### Written request
Convert the rows, starting at the line that contains "Task: Open the /system.slice subcontainer" and stopping at the end of the rows, into a Markdown table with the columns No. and Line. Omit blank lines and leave the pictures out of the answer.

Pointing records for text and elements:
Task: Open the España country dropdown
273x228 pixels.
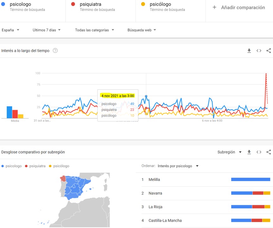Action: [x=10, y=30]
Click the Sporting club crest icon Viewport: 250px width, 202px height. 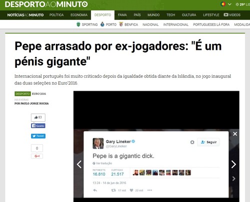tap(79, 24)
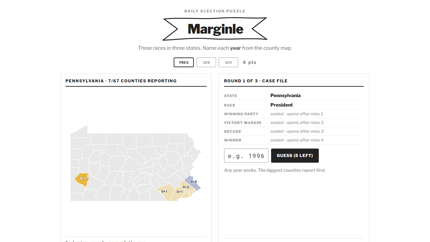
Task: Click the Round 1 of 3 Case File header
Action: tap(256, 81)
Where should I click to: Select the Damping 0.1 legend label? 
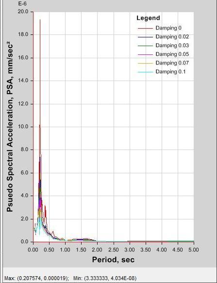(170, 72)
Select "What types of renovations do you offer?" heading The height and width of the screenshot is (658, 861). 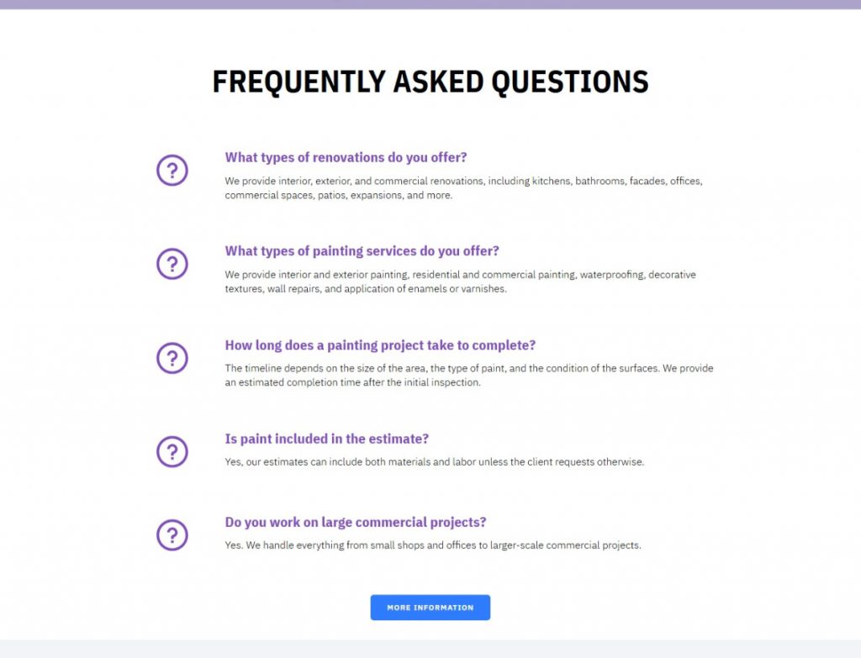pyautogui.click(x=346, y=157)
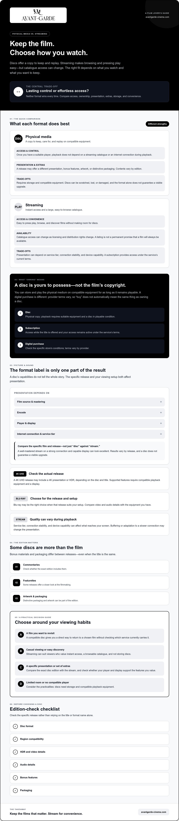Click the letter C decision guide badge
Screen dimensions: 179x821
21,667
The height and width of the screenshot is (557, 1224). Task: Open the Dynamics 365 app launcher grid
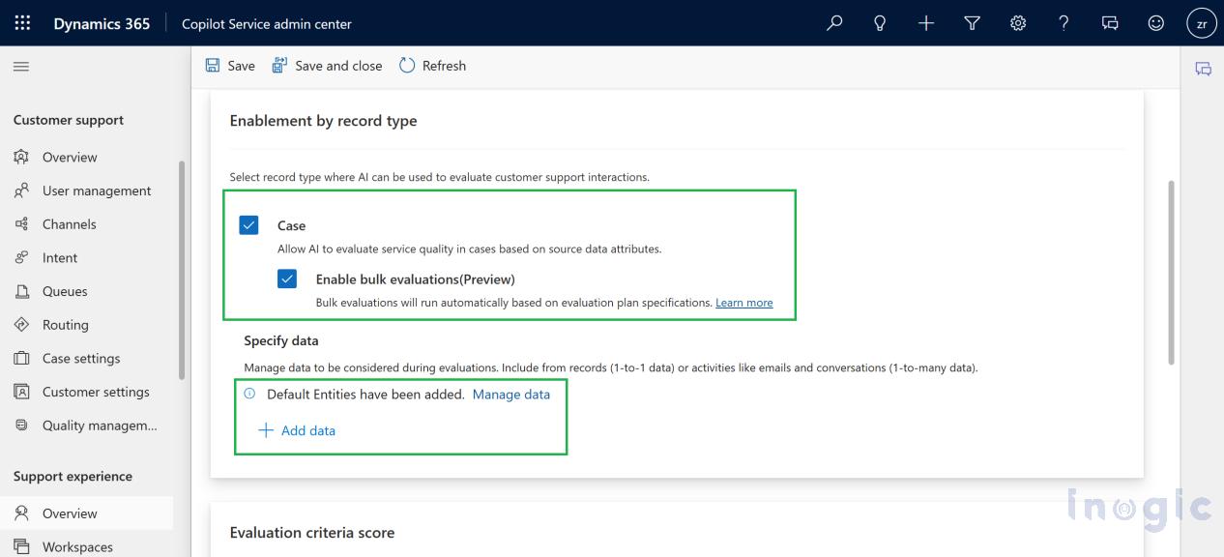coord(22,23)
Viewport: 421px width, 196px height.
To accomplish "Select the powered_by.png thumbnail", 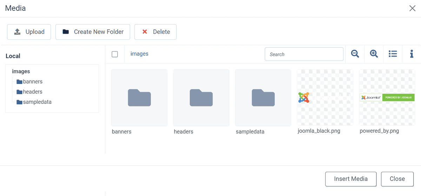I will point(387,97).
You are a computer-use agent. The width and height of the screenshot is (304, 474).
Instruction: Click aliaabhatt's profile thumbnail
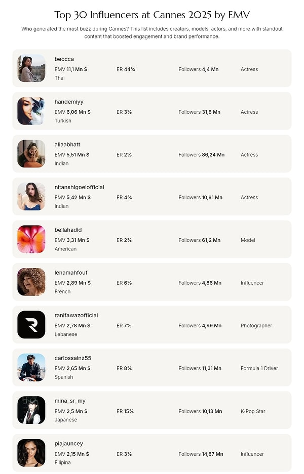31,154
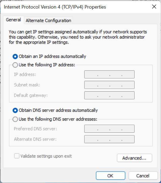
Task: Click the Preferred DNS server label
Action: 35,129
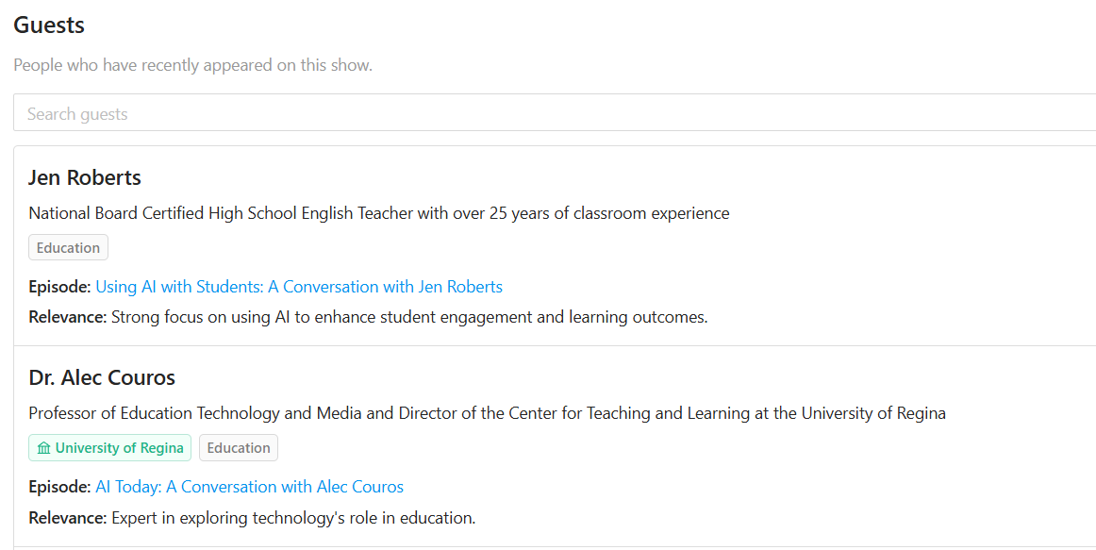1096x550 pixels.
Task: Click the 'Episode:' label in Jen Roberts card
Action: [59, 287]
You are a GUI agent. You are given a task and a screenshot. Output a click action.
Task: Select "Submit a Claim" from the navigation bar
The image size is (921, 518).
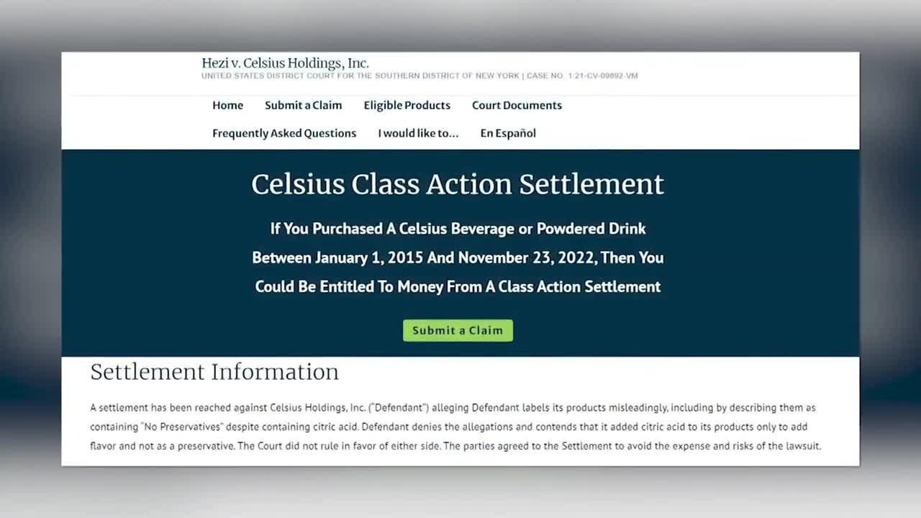(303, 105)
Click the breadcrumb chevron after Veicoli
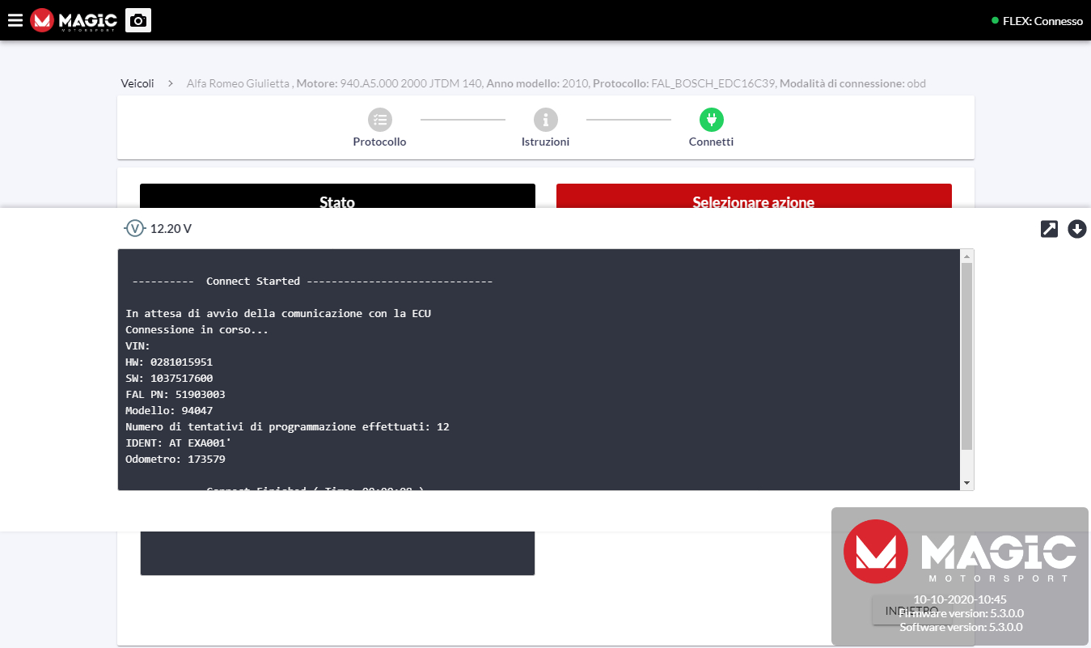The height and width of the screenshot is (648, 1091). (171, 83)
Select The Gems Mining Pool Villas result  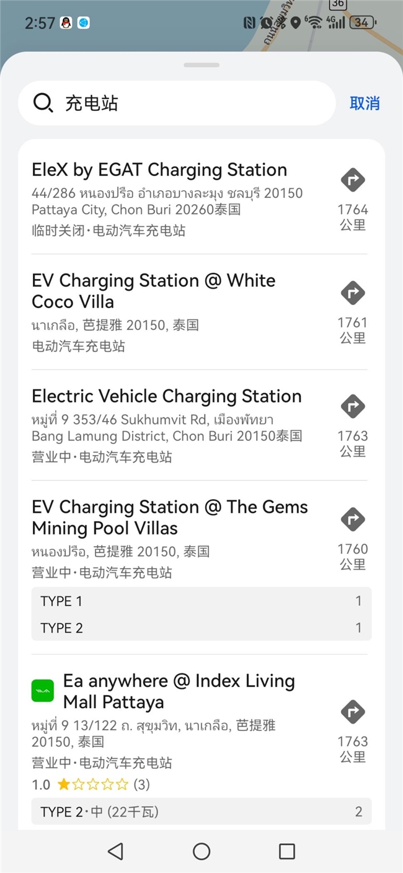pyautogui.click(x=169, y=517)
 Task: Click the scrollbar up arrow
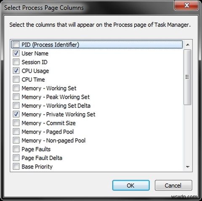point(188,45)
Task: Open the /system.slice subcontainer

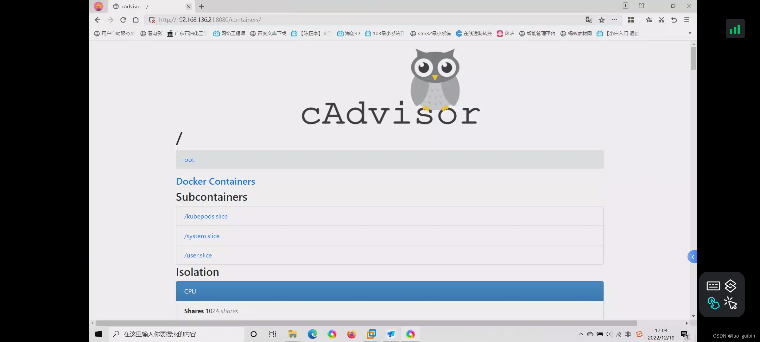Action: click(202, 236)
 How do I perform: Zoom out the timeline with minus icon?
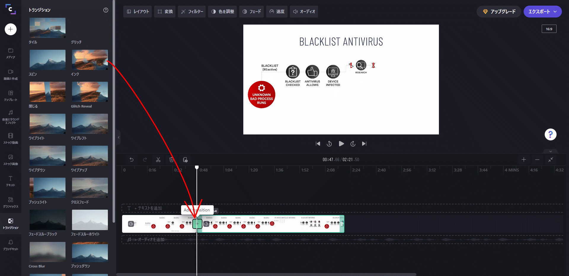pyautogui.click(x=537, y=160)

### Exercise output
| No. | Line |
|---|---|
| 1 | Task: Open the /system.slice subcontainer |
| 2 | Action: click(202, 236) |
| 3 |  How do I perform: Zoom out the timeline with minus icon? |
| 4 | pyautogui.click(x=537, y=160) |